WHAT IS EXPECTED – Extract the lines below word for word, covering every item.

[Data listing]
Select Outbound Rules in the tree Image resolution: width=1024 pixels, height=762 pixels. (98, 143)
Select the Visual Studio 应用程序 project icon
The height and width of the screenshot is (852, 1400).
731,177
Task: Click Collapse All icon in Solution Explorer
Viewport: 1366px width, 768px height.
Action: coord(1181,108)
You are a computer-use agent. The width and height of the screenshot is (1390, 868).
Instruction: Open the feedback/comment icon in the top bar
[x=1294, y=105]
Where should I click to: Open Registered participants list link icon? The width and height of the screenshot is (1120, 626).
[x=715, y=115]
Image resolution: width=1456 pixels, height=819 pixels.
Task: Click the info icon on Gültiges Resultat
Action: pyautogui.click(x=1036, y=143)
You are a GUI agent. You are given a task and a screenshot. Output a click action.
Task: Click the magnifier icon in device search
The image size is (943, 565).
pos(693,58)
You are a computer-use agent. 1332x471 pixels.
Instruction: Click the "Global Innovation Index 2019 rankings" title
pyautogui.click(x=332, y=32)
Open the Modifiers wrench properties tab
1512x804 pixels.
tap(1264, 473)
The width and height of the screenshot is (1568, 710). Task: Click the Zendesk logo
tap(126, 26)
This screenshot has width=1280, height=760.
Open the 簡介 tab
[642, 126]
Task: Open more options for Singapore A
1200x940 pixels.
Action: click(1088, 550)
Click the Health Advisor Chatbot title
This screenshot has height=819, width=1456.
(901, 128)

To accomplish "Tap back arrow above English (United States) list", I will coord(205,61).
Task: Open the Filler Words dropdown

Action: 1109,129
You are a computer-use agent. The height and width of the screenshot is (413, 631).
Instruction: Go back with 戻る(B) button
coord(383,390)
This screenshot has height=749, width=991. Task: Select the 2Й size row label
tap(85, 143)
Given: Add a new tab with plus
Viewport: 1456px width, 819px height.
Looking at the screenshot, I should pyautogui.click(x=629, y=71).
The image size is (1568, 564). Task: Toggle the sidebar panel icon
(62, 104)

THE REPLY –
Select Outbound Rules in the tree Image resolution: width=1024 pixels, height=762 pixels. (98, 143)
Select the Visual Studio 应用程序 project icon
The height and width of the screenshot is (852, 1400).
731,177
Task: Click Collapse All icon in Solution Explorer
Viewport: 1366px width, 768px height.
Action: coord(1181,108)
You are a computer-use agent. The width and height of the screenshot is (1390, 868).
Instruction: Open the feedback/comment icon in the top bar
[x=1294, y=105]
Where should I click to: Open Registered participants list link icon? The width and height of the screenshot is (1120, 626).
[x=715, y=115]
Image resolution: width=1456 pixels, height=819 pixels.
Task: Click the info icon on Gültiges Resultat
Action: pyautogui.click(x=1036, y=143)
You are a GUI agent. You are given a task and a screenshot. Output a click action.
Task: Click the magnifier icon in device search
The image size is (943, 565).
pos(693,58)
You are a computer-use agent. 1332x471 pixels.
Instruction: Click the "Global Innovation Index 2019 rankings" title
pyautogui.click(x=332, y=32)
Open the Modifiers wrench properties tab
1512x804 pixels.
tap(1264, 473)
The width and height of the screenshot is (1568, 710). Task: Click the Zendesk logo
tap(126, 26)
This screenshot has width=1280, height=760.
Open the 簡介 tab
[642, 126]
Task: Open more options for Singapore A
1200x940 pixels.
Action: click(1088, 550)
Click the Health Advisor Chatbot title
This screenshot has height=819, width=1456.
(901, 128)

To accomplish "Tap back arrow above English (United States) list", I will coord(205,61).
Task: Open the Filler Words dropdown

Action: 1109,129
You are a computer-use agent. The height and width of the screenshot is (413, 631).
Instruction: Go back with 戻る(B) button
coord(383,390)
This screenshot has height=749, width=991. Task: Select the 2Й size row label
tap(85, 143)
Given: Add a new tab with plus
Viewport: 1456px width, 819px height.
Looking at the screenshot, I should pyautogui.click(x=629, y=71).
The image size is (1568, 564). Task: Toggle the sidebar panel icon
(62, 104)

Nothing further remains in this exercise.